正文 第38章 李峪夢(1)(2 / 2)

這批銅器的命運,真讓人唏噓不已。當時由於外國古董商,勾結地方官僚豪紳重金收買,很快有三十多件盜運到國外,分布在英、德、法、日、瑞典等國家的博物館或私人手中,國內僅餘十八件,雖說盜運出國未逞,也下落不明。全國解放後,僅上海博物館搜集到幾件精品。

韓:太可惜了。

張:銅器不見了,圖錄還是保存下來了。一九二九年山西省政府,對全省各縣名勝古跡做調查時,未見原物,隻依據照片“大略而命名”。一九三一年編印成的《山西省各縣名勝古物調查表》中,著錄渾源銅器十七件,缺陷是定名多不實,有叫“四足圓甌”的,有叫“小圓筒帶盆”的,一聽就不是出於專業人士之手。地方上的紳士,也立了功。一九三五年渾源縣的紳士麻國華先生編印《渾源出土古物圖說》一冊,石印行世,其中刊載銅器照片十八幀,除過法國人涅克盜運出國的,當時存在國內的,全印上了。這部分銅器,抗戰前歸“一山西軍人所有,轉押於北京一錢莊”,後來就下落不明了。說是一軍人,實則是閻錫山手下的高級軍官。那個錢莊,經我們那次調查,是北京打磨廠大德通錢莊。麻著中介紹的器物共十九宗,正副三十六件。所謂三十六件,包括器蓋、器耳環、車轄等件。還有個日本人,也寫了這方麵的著作,叫什麼記不清了。

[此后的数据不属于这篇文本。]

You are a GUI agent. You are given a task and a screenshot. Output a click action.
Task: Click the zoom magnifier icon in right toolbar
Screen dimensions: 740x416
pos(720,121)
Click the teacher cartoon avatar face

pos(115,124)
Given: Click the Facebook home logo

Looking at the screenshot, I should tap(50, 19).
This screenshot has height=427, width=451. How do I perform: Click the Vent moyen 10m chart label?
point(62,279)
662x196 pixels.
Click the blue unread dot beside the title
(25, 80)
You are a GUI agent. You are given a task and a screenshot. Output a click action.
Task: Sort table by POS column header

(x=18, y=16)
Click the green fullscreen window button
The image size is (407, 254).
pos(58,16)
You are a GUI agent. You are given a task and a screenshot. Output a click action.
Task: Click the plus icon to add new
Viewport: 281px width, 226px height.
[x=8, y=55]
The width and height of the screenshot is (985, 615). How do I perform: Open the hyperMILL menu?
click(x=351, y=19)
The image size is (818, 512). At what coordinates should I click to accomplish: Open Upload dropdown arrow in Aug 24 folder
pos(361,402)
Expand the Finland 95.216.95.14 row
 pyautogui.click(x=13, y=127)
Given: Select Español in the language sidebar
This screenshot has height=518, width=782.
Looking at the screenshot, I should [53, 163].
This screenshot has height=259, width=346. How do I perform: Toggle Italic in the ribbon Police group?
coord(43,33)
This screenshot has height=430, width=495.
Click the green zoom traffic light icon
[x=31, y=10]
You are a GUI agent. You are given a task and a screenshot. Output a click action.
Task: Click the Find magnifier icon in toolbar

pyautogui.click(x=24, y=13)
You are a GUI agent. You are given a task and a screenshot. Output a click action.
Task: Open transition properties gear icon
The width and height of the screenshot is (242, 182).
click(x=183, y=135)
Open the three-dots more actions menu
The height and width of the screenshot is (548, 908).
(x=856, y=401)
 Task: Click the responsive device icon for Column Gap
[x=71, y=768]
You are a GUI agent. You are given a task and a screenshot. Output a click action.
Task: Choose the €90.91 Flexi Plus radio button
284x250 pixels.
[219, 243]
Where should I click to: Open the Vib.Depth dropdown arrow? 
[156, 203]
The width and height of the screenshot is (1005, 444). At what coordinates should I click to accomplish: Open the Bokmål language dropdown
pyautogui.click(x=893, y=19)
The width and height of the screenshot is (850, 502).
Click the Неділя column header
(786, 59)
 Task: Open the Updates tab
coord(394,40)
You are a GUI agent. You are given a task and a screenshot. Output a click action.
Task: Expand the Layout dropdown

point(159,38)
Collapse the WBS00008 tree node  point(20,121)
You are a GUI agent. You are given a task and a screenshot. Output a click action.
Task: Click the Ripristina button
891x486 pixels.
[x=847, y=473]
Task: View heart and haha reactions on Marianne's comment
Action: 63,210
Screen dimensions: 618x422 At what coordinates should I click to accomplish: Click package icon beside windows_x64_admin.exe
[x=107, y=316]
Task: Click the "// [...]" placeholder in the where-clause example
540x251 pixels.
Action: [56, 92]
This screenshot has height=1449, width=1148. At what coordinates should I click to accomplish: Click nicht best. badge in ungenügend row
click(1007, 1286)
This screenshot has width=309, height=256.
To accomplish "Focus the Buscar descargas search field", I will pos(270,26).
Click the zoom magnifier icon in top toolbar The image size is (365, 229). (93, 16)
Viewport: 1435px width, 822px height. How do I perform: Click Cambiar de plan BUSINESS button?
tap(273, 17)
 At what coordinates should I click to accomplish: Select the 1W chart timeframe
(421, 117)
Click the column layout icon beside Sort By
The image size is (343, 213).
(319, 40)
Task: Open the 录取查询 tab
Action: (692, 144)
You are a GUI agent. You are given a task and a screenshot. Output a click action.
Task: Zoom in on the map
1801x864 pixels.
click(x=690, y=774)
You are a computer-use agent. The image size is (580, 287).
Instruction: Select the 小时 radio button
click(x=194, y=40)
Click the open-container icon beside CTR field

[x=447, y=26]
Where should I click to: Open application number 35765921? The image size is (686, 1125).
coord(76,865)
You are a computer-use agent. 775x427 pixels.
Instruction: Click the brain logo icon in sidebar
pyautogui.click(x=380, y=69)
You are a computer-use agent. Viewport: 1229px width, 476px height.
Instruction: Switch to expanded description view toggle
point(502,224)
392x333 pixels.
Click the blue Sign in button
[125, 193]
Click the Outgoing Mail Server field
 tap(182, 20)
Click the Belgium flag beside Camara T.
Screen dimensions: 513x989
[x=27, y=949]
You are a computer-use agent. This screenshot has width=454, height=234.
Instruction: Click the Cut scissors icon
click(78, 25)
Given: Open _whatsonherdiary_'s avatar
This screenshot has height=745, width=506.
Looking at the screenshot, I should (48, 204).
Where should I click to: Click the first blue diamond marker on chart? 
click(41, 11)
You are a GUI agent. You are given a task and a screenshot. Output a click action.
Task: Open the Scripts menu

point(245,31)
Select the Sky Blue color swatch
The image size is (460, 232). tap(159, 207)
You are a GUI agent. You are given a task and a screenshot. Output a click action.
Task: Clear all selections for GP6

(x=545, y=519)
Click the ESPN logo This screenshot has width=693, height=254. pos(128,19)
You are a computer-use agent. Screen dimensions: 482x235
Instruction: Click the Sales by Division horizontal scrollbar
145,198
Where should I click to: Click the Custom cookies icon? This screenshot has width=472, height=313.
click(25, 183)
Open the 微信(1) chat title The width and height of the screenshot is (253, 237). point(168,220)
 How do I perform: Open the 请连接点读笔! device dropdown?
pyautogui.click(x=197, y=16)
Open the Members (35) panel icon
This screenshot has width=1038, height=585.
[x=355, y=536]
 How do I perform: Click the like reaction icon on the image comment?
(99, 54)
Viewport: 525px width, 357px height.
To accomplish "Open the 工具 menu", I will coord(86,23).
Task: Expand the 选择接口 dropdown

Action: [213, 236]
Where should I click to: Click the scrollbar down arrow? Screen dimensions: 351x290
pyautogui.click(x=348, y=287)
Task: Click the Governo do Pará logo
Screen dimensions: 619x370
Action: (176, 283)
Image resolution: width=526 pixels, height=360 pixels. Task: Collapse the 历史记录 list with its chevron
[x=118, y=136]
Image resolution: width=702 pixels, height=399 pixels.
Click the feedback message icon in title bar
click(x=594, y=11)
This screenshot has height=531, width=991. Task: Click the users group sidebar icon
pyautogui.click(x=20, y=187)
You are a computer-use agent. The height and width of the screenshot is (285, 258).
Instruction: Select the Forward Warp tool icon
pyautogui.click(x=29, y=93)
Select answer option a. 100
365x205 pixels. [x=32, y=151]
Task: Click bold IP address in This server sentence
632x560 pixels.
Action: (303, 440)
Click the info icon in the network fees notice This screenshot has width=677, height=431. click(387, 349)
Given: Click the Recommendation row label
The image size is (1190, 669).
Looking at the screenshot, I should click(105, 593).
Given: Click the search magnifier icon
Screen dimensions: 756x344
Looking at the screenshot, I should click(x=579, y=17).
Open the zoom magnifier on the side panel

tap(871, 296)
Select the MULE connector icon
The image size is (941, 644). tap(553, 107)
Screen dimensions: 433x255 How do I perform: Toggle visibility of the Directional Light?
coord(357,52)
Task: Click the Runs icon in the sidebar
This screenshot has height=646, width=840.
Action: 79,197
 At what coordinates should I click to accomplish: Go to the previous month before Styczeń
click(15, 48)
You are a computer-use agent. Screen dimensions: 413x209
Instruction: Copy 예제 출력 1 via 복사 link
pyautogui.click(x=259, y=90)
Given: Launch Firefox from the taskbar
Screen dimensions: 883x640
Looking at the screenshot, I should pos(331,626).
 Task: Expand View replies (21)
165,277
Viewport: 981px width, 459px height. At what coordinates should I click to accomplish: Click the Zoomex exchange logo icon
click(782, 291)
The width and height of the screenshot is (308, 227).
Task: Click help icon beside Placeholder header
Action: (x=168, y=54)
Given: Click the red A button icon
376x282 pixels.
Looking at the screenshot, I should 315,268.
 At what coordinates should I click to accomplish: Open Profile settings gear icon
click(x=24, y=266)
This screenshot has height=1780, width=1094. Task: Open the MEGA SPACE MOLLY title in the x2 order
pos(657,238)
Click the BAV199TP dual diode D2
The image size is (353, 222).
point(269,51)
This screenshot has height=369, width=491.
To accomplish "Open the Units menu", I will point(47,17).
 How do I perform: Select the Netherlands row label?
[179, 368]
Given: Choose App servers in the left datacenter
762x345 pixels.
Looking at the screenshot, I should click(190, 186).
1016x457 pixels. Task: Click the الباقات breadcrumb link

韓:你的文章裏有記載。日本人編的書有兩種,一是一九三三年日人梅原末治所著《支那古銅器精華》中,著錄渾源李峪銅器照片九件。二是一九三五年日本東方文化學院京都研究所出版的《戰國式銅器之研究》一書中,刊載渾源李峪銅器較完整者三十餘件,其中注有“在山西太原府某所”者十七件之照片,係麻書所載照片同底板洗印。集大成者是一九三六年商承祚先生編印行世的《渾源彝器圖》。

張:你一說我想起來了。關於商先生這本書,還是有故事的。一九三二年的時候,太原並州大學有個教授叫時伯齊,得到麻國華所贈李峪銅器照片十八幀及尺度、重量的記述,就是後來麻書所刊載的內容。在麻書《渾源出土古物圖說》石印出版的前一年,於一九三四年編成《山西渾源出土古銅器群圖考》稿。他是教育界的人,路子總要寬一些,由一個叫於元甫的朋友介紹,送到金陵大學中國文化研究所印行,當時編者是商承祚先生,除了采用時伯齊稿中的十八幀照片外,還加上日人梅原末治《支那古銅器精華》中的九幀,於一九三六年編為《渾源彝器圖》問世。時伯齊先生的序言,因送稿較遲未能刊入該書,在金陵大學校刊發表。時先生總是心有不平吧,又將原稿連同他與麻國華、商承祚來往函劄編為《時氏守拙園稿》第五集。時氏原非專門研究銅器者,故原稿中對銅器的命名和花紋的描述,遠不及商承祚先生《渾源彝器圖》精確有據。

韓:一看這種關係,就知道時伯齊先生的書稿,與商承祚先生的書稿,是什麼關係了。商先生不光善於做學問,還善於編書。

張:後來容庚先生在所著《商周彝器通考》等書中,對李峪銅器也有著錄和論述。有這些中外出版物,你就可以想見李峪銅器當年在古文物界,產生了多大的影響。從此以後,人們對山西出土文物都企盼甚殷,然而幾十年間,再也沒有這樣轟動中外的考古發現。